Topar con esta fotografía fue como abrir la puerta de una
alacena abarrotada de cacharros, se te viene encima un alud de recuerdos que te
hace perder el equilibrio y acabas magullado en el suelo. Hacía años que no visualizaba
esa escena. Es la última imagen que guardo del instituto.
El curso 78/79, supongo que con la mejor intención del
mundo (o no, pero eso ya no tiene importancia), metieron en un mismo grupo (el grupo
B de 2º de BUP) a todos los repetidores y a los más indisciplinados de los
distintos grupos de primero. Y sólo a chicos. Imagino que lo hicieron para tenernos controlados
y que de ese modo no contaminásemos a los estudiantes buenos y aplicados.
Resultó ser una especie de correccional, sólo que con libertad para entrar y
salir a nuestro antojo. Las apariciones del Jefe de Estudios en al aula eran frecuentes,
un señor del que, a pesar de las sonoras reprimendas que nos soltaba, guardo muy
buen recuerdo. En las aulas y por los pasillos tenía una presencia que imponía,
era alto y corpulento y de mirada severa, pero en el trato individual era muy
cercano, afable y comprensivo. En su despacho, al que fui requerido en más de
una ocasión, así lo pude comprobar. Avelino Abuín de Tembra se llamaba. Estoy
convencido de que la idea de crear aquel grupo no fue suya. A muchos de los
profesores, y sobre todo profesoras, que les tocó impartirnos clase, aquel curso
se les tuvo que hacer largo, muy largo. Las amenazas con medidas disciplinarias
y expulsiones eran constantes, aunque nunca llegaron a ejecutarse. Incluso se
nos llegó a amenazar con denunciarnos por haberle provocado con nuestras
gamberradas un aborto a una profesora.
También guardo buenos recuerdos, de las obras de
teatro que montamos, pues en aquel aula había mucho ingenio, que se usaba, entre
otros, para copiar en los exámenes. Para no tener que estudiar, pero también
por puro vicio, por amor al arte. Recuerdo que en un examen de literatura disfrazamos
de fórmulas físicas los nombres de autores, títulos de obras, fechas en la
pizarra. Creo que ese parcial lo aprobamos casi todos. De un modo u otro le buscábamos el lado
divertido y creativo a la indisciplina y al inconformismo. Una indisciplina y un inconformismo que muchos traíamos de
serie, de casa.
Pero el peor daño que nos hizo aquel confinamiento fue que
nosotros mismos acabamos creyendo que no servíamos para nada y un buen número abandonamos
el instituto aquel año sin tan siquiera presentarnos a los exámenes finales.

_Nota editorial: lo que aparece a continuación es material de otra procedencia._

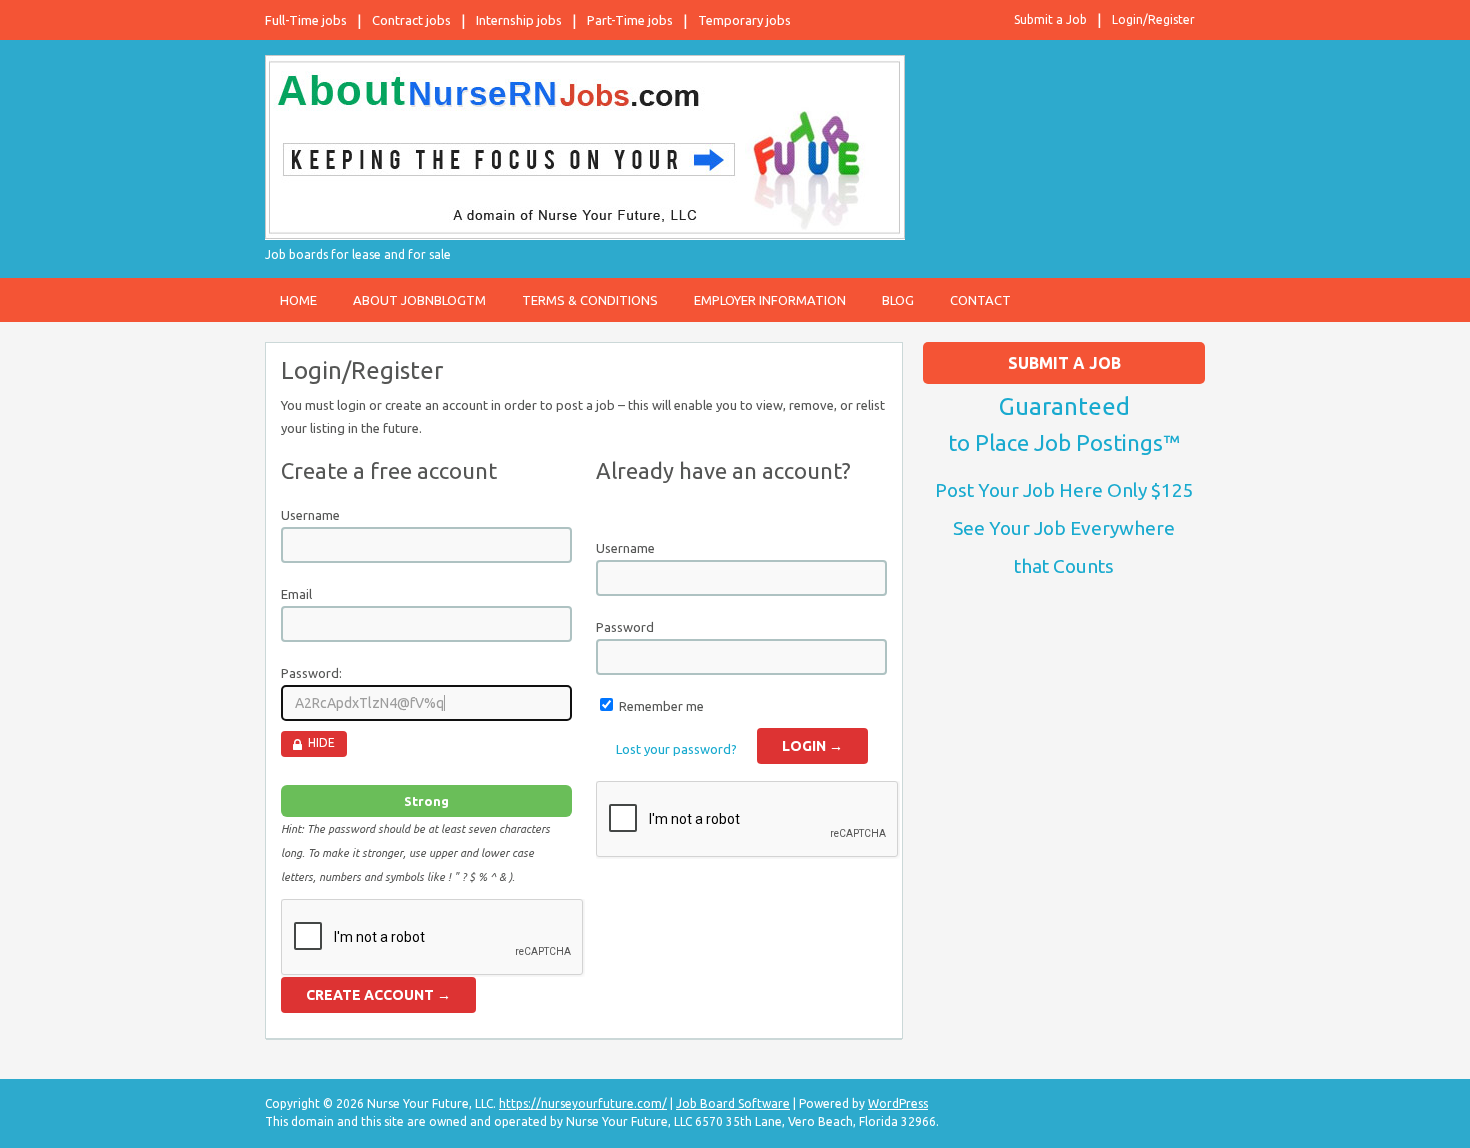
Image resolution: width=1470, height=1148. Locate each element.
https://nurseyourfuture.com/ (583, 1103)
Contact (980, 300)
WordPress (898, 1103)
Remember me (661, 706)
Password (625, 627)
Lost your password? (676, 749)
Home (298, 300)
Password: (311, 673)
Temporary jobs (744, 20)
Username (310, 515)
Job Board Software (733, 1103)
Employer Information (770, 300)
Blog (898, 300)
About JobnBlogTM (419, 300)
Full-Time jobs (306, 20)
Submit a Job (1050, 19)
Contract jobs (411, 20)
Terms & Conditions (590, 300)
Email (296, 594)
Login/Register (1153, 19)
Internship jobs (519, 20)
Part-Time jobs (630, 20)
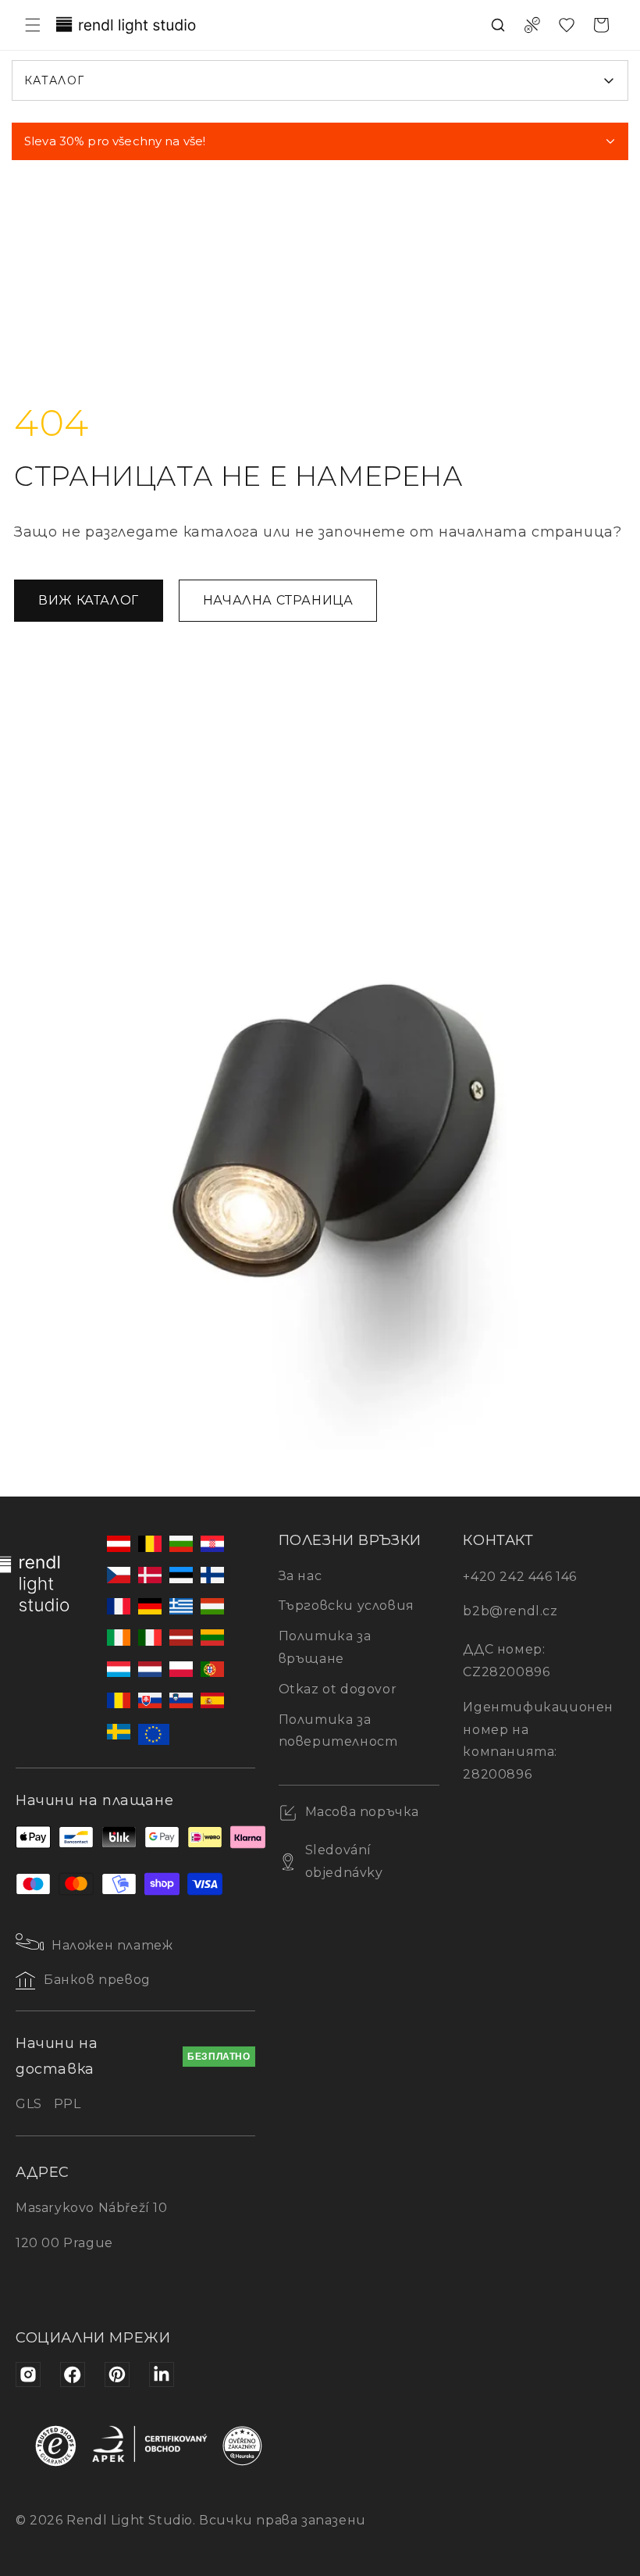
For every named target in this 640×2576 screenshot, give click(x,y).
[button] (33, 25)
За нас (300, 1575)
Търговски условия (346, 1605)
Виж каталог (88, 600)
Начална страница (278, 600)
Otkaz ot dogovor (338, 1689)
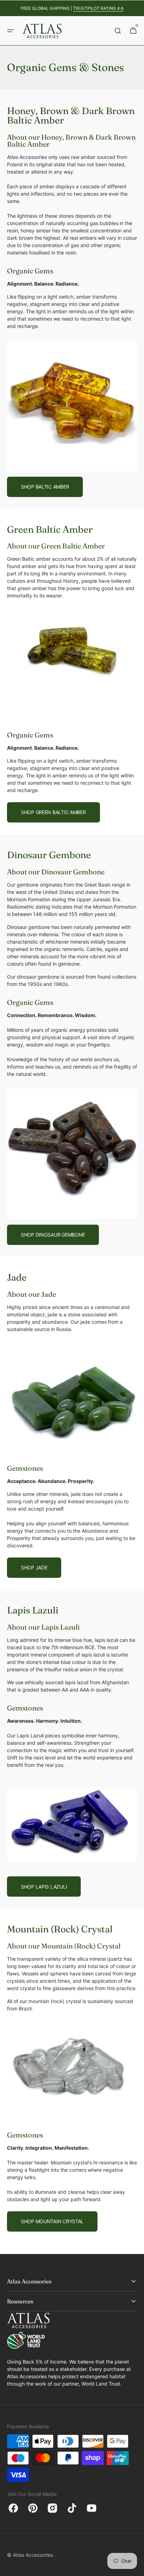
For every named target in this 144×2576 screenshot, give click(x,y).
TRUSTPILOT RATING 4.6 (98, 8)
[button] (10, 30)
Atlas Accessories (33, 2555)
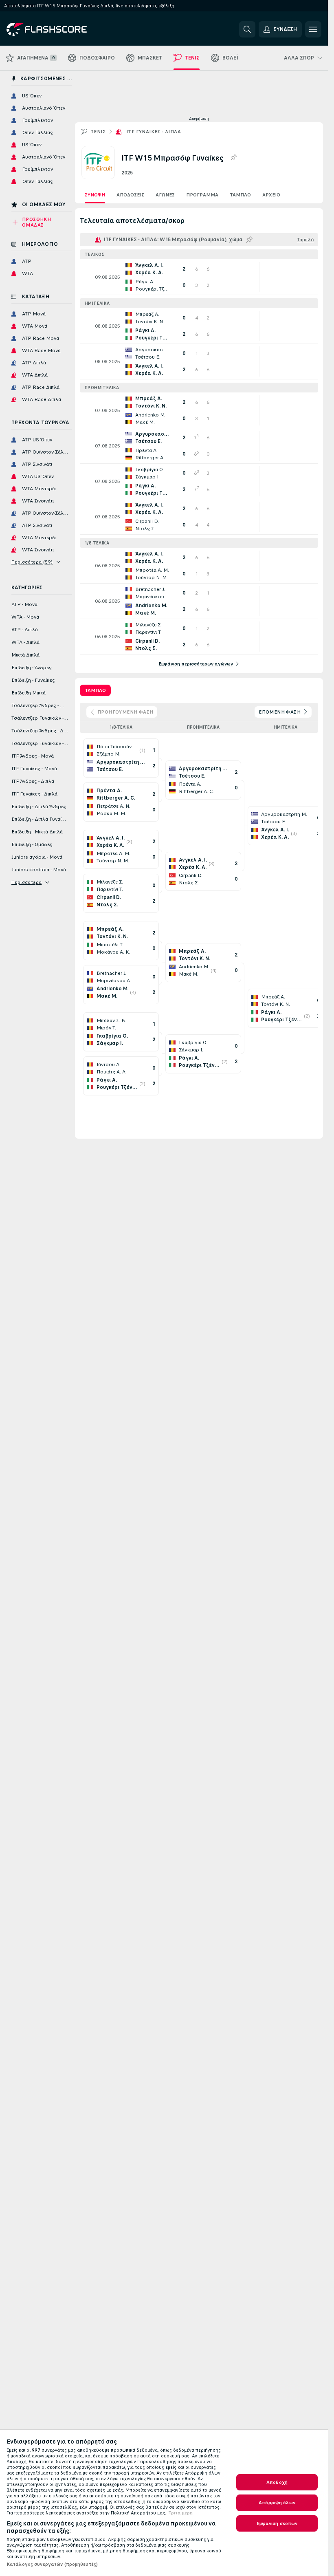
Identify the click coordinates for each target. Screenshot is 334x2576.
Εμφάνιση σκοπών (277, 2523)
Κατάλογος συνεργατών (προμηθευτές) (52, 2564)
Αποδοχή (277, 2482)
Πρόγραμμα (202, 195)
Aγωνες (165, 195)
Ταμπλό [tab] (95, 690)
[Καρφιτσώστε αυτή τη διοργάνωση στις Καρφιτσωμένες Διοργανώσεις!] (233, 157)
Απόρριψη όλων (277, 2502)
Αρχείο (271, 195)
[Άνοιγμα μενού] (313, 29)
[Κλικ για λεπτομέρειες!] (199, 277)
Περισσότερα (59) (32, 562)
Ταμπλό (240, 195)
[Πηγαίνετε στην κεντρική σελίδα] (63, 29)
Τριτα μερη (180, 2513)
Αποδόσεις (130, 195)
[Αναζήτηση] (247, 29)
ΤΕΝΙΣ (97, 131)
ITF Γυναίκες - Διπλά (153, 131)
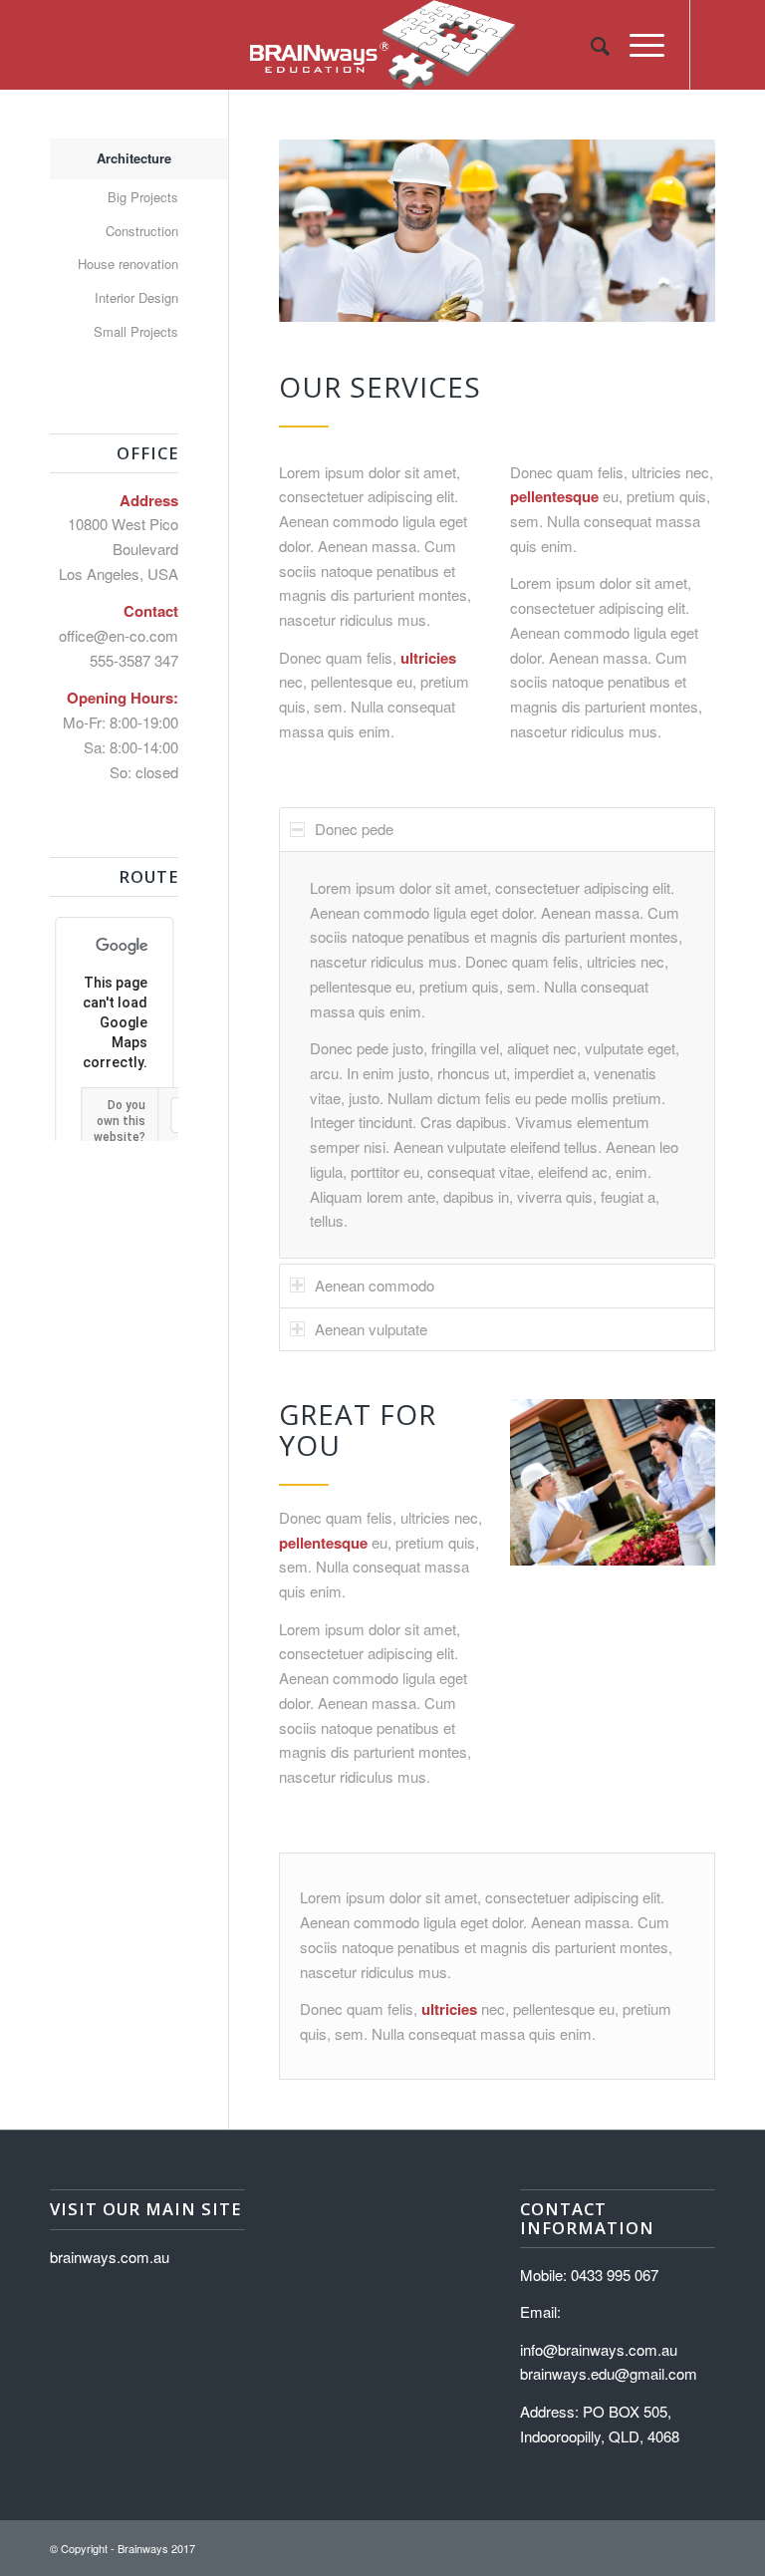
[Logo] (382, 45)
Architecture (134, 157)
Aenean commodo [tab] (374, 1285)
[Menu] (637, 45)
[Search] (590, 45)
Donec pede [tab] (354, 828)
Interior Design (136, 297)
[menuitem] (590, 45)
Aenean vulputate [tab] (371, 1328)
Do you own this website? (119, 1121)
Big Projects (143, 196)
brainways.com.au (109, 2256)
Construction (142, 230)
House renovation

Como despedida, el último día pusimos el aula patas arriba y apilamos mesas y
sillas en medio del aula como una pira. Y suerte que a ninguno de los que
estábamos allí se le ocurrió decir esa frase macarra tan española: ¡no hay
cojones! porque de lo contrario los cinco hubiésemos desenfundado nuestros Zippos como
pirómanos consumados.
Pero la vida da muchas vueltas y va llevando a cada uno
por su derrotero. Yo no estoy para nada descontento con el que he seguido, pero
no fue un camino de rosas (como la mayoría de los caminos, supongo). Hoy me doy
cuenta de que una biografía académica no depende tanto de leyes orgánicas,
sistemas pedagógicos y jefaturas de estudios, sino de tener la suerte de toparse
con un profesor que sepa ver lo que hay de aprovechable en un alumno, le
oriente, le inocule ganas de aprender, de ser honesto consigo mismo y con los
demás y alimente un poco su autoestima. En ese aspecto, unos años más tarde, sí
que tuve esa suerte. Quiero aprovechar esta entrada para agradecérselo una vez
más. Muchas gracias Tomás (del Campo Abón), de corazón.
Al comparar ahora recuerdo y foto pienso que a lo mejor aquel
acto de rebeldía fue mi primera obra artística. Siempre lo pensé, tenía que
haber estudiado Bellas Artes. Pero tampoco de eso me arrepiento. Dicho lo cual,
y con el conocimiento que me dan los años, sólo me queda resaltar lo bien que
duelen ciertos recuerdos con una copita de Cantamuda en la mano.